Professor Williams seems to think that a woman’s body is something that can be stolen, that her bodily autonomy is only valid when safeguarded to his preferences, that a ‘foul tongue’ could warrant rape. My body is not an object to be taken by force. The universe does not owe me harassment or assault because I curse in my daily life or because I’ve done drugs at parties or because I’ve allowed my body to move freely. For every magazine I am featured in and for every play I perform in, for every article of clothing missing from my costumes and for every moment I reclaim my own sexuality on stage, free passes are not handed out to men to take my body as they will as reparation.
Last year my rapist found my personal Facebook after months of radio silence and sent me a message asking me when I was going to get famous. A man committed one of the worst offences a human being can do to another and his main concern is the size of my fan following and how many people know my name. I am not a fellow human being to him – I am a conquest to be bragged about, and those bragging rights are directly proportionate to the success of my career. I could hide in my apartment and take down my website and retire quietly, or I can shout my name until my voice gives out because while the world may at times be cruel I refuse to let one man define me.
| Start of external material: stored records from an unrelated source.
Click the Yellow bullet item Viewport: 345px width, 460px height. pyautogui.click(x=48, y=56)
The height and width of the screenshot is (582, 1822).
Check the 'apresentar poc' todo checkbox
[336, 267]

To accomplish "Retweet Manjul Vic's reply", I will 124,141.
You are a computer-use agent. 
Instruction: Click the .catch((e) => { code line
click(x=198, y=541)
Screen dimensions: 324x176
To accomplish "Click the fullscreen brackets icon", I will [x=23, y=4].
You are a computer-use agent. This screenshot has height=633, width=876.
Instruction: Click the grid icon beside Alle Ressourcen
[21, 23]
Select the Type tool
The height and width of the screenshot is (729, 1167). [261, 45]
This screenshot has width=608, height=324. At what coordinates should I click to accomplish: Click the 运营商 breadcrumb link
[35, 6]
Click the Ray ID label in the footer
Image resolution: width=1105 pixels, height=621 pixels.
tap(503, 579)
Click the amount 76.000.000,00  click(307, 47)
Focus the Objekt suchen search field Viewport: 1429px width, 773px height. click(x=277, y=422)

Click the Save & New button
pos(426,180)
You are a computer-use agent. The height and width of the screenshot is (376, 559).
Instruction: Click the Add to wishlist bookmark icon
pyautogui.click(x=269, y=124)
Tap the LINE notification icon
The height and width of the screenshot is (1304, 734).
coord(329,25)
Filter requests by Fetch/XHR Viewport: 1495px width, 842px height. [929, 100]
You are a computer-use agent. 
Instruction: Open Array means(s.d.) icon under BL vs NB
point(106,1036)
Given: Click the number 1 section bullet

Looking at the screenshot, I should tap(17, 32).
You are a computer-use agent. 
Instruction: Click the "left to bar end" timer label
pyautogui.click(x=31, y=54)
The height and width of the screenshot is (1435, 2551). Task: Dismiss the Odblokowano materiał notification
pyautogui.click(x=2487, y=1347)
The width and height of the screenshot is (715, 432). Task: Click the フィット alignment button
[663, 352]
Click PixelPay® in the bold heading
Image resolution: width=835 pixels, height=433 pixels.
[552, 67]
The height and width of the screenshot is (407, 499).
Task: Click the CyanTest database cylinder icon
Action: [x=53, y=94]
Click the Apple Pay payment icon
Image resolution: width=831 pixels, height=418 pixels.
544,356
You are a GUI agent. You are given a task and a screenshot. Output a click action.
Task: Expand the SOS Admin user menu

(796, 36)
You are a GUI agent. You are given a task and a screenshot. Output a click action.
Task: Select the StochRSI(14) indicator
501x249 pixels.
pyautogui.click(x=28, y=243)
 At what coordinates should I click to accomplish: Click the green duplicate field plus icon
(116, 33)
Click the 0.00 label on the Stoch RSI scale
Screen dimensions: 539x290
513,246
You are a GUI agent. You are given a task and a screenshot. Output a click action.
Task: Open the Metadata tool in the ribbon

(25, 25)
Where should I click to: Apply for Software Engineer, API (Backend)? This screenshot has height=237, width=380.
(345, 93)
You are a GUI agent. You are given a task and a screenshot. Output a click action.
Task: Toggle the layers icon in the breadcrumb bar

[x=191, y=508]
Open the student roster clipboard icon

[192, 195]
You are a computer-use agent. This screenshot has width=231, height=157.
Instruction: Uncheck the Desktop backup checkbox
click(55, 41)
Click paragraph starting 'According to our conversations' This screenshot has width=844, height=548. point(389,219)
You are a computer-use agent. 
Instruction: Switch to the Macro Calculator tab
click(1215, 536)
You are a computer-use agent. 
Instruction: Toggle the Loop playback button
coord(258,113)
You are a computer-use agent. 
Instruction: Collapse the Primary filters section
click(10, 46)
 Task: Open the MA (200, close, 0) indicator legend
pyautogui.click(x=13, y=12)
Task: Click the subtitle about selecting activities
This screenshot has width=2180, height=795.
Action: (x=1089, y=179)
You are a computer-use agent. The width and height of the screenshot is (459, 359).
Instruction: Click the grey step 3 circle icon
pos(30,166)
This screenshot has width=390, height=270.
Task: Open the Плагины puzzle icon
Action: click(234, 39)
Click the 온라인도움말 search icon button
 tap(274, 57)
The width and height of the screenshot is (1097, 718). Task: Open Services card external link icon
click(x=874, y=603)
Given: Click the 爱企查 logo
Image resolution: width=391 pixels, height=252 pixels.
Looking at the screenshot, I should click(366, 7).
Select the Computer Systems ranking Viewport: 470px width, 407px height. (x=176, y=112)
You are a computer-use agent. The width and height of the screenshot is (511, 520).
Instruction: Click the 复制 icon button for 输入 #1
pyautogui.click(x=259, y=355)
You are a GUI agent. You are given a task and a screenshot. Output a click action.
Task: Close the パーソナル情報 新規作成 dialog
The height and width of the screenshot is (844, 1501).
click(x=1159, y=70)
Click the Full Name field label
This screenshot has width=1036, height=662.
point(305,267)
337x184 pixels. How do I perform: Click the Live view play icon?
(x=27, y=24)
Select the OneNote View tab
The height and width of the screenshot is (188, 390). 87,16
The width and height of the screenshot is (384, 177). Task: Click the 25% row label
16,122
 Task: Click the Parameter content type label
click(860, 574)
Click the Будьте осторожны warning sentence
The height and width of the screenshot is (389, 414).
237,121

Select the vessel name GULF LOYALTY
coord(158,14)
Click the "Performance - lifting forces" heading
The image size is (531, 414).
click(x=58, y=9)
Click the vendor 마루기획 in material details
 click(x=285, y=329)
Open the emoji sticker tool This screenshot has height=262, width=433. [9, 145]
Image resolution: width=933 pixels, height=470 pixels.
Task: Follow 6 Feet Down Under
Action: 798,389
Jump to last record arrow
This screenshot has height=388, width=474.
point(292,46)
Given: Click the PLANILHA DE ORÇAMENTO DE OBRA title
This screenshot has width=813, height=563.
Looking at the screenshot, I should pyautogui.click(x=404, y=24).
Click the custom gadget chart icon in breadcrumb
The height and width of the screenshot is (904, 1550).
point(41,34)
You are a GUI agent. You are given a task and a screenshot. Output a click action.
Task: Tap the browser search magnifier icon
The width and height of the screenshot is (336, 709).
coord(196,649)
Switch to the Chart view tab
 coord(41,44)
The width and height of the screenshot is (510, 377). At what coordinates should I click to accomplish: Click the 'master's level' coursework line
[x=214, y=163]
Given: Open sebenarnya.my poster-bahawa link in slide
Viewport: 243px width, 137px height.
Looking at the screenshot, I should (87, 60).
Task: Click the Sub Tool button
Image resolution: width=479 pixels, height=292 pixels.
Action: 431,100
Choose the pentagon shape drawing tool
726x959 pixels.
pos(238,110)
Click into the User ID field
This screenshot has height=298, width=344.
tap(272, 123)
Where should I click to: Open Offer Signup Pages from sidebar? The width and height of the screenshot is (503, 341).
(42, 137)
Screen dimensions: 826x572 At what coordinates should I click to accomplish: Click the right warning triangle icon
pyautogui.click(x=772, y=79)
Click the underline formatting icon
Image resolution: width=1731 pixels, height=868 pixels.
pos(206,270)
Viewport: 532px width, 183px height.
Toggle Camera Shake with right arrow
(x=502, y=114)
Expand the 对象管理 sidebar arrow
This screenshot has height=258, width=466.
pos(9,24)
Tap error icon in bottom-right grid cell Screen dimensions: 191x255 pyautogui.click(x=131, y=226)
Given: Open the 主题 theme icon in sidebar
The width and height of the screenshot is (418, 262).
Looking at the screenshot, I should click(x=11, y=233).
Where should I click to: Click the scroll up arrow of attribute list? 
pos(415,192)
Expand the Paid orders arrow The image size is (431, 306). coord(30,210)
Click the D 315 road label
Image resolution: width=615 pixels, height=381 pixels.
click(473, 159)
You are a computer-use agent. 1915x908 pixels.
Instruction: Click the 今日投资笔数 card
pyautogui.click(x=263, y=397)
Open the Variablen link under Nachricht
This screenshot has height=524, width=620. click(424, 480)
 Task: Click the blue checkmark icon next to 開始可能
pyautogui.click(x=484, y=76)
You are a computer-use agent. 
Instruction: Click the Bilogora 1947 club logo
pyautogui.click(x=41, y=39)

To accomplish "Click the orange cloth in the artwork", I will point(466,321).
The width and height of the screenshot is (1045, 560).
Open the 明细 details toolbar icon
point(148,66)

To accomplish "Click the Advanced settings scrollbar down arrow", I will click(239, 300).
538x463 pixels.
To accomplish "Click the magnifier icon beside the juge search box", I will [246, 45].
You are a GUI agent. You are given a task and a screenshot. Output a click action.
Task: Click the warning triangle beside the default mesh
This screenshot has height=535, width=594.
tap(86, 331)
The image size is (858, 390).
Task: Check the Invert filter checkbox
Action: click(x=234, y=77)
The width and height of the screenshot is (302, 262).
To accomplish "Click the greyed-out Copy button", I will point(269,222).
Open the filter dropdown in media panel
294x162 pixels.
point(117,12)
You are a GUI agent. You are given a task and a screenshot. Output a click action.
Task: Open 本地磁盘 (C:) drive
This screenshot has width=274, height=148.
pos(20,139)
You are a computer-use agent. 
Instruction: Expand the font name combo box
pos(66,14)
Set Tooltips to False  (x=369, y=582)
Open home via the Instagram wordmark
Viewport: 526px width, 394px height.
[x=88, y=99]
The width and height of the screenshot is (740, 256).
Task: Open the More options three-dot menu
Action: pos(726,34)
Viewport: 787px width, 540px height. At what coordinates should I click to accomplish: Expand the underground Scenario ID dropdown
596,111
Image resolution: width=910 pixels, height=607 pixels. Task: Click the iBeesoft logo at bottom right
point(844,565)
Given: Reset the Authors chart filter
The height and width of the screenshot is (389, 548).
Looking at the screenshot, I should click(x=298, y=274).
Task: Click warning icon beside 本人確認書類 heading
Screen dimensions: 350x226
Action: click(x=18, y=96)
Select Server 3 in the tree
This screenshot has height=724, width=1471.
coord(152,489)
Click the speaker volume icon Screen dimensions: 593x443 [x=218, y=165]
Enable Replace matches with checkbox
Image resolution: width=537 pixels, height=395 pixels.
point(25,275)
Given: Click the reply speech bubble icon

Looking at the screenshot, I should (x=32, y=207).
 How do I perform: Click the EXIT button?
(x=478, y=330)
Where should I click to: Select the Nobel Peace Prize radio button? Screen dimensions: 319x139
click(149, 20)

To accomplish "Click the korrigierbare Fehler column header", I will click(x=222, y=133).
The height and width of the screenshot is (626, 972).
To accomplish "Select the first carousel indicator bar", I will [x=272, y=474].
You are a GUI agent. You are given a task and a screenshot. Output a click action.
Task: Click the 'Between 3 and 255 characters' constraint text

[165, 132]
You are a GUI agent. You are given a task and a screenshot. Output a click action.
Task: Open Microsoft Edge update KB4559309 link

So Dear Professor Williams, my name is Morgan Ashley Barbour. I am a 25-year-old American woman who works in the entertainment industry. At present I am a lecturer at a university, just like you. I’m also a daughter, a sister, an auntie. I am not a wallet or similar inanimate object; I am a human being, just like you. I am getting my MFA in the United Kingdom and I’m a pretty terrible cook. Much like you I have a love for words and academia and am highly opinionated. But unlike you, for over half of my life, men—largely strangers—have taken it upon themselves to comment, touch, and violate my body. My story is not unique. It is one shared with women worldwide. No one deserves to have violence committed against them. I hope this can help prompt a dialogue, both for you and for the rest of the world. And for what it’s worth, if I found your wallet abandoned on the street I would do everything in my power to see that it was returned to you safely.